Your instructions - Starting at the top of the entries below, set down every line exactly, please, until you reach the line with "MAT Reminders (855, 411)", which is included too.

Given records -
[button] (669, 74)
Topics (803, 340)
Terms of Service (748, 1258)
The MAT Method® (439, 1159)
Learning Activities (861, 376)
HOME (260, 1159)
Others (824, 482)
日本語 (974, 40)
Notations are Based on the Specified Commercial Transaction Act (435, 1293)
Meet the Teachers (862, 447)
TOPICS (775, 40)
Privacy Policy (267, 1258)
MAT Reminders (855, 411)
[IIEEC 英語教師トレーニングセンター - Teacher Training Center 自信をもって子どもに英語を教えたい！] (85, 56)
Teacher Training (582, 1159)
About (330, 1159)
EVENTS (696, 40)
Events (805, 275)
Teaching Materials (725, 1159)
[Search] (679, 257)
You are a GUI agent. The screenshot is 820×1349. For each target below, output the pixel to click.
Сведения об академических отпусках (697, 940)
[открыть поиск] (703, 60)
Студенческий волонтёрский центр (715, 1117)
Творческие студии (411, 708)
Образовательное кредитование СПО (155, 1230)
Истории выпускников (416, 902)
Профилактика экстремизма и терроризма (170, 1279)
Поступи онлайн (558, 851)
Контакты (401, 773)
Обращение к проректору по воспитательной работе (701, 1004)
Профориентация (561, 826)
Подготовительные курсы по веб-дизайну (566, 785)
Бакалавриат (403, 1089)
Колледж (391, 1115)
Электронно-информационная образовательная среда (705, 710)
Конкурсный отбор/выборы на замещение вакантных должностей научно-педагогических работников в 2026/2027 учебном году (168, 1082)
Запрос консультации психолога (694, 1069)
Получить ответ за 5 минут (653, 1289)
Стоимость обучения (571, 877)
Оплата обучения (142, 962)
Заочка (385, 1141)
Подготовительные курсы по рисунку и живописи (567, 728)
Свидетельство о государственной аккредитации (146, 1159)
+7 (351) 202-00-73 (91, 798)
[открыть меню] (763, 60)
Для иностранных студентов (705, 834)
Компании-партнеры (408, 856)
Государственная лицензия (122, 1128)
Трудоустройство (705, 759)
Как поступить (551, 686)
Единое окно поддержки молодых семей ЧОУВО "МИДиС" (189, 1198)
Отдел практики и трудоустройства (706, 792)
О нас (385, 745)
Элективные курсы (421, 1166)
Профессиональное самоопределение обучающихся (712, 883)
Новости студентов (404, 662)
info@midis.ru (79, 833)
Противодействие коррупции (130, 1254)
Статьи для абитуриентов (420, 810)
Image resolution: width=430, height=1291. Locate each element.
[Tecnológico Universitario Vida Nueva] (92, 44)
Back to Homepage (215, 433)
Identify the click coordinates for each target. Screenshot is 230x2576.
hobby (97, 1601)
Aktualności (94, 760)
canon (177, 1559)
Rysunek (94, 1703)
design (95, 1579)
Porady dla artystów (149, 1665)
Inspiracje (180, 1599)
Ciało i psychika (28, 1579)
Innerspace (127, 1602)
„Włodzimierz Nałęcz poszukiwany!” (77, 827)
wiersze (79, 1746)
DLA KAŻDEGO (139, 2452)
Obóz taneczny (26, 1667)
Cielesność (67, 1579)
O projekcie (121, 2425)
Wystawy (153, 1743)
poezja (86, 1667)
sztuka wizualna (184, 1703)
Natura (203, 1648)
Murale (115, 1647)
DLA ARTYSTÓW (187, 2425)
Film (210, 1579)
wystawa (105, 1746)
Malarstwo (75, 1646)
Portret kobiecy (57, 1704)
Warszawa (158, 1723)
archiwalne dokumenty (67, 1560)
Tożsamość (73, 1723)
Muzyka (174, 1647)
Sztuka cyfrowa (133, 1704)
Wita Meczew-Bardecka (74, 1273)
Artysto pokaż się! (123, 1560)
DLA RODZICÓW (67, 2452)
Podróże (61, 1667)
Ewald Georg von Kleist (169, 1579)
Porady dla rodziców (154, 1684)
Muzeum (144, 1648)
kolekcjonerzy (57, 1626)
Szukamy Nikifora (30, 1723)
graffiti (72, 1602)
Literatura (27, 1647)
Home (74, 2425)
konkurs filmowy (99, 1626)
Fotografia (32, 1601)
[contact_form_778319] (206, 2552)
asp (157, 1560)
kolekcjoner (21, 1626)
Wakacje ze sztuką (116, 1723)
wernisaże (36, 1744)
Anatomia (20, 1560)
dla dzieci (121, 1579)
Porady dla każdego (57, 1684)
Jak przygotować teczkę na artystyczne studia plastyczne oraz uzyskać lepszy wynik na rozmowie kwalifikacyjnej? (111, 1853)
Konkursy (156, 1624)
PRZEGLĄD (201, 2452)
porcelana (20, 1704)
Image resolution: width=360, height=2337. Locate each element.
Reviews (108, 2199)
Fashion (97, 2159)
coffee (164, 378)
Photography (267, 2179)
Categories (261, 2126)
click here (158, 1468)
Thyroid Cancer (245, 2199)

Solution below -
[button] (669, 74)
Topics (803, 340)
Terms of Service (748, 1258)
The MAT Method® (439, 1159)
Learning Activities (861, 376)
HOME (260, 1159)
Others (824, 482)
日本語 (974, 40)
Notations are Based on the Specified Commercial Transaction Act (435, 1293)
Meet the Teachers (862, 447)
TOPICS (775, 40)
Privacy Policy (267, 1258)
MAT Reminders (855, 411)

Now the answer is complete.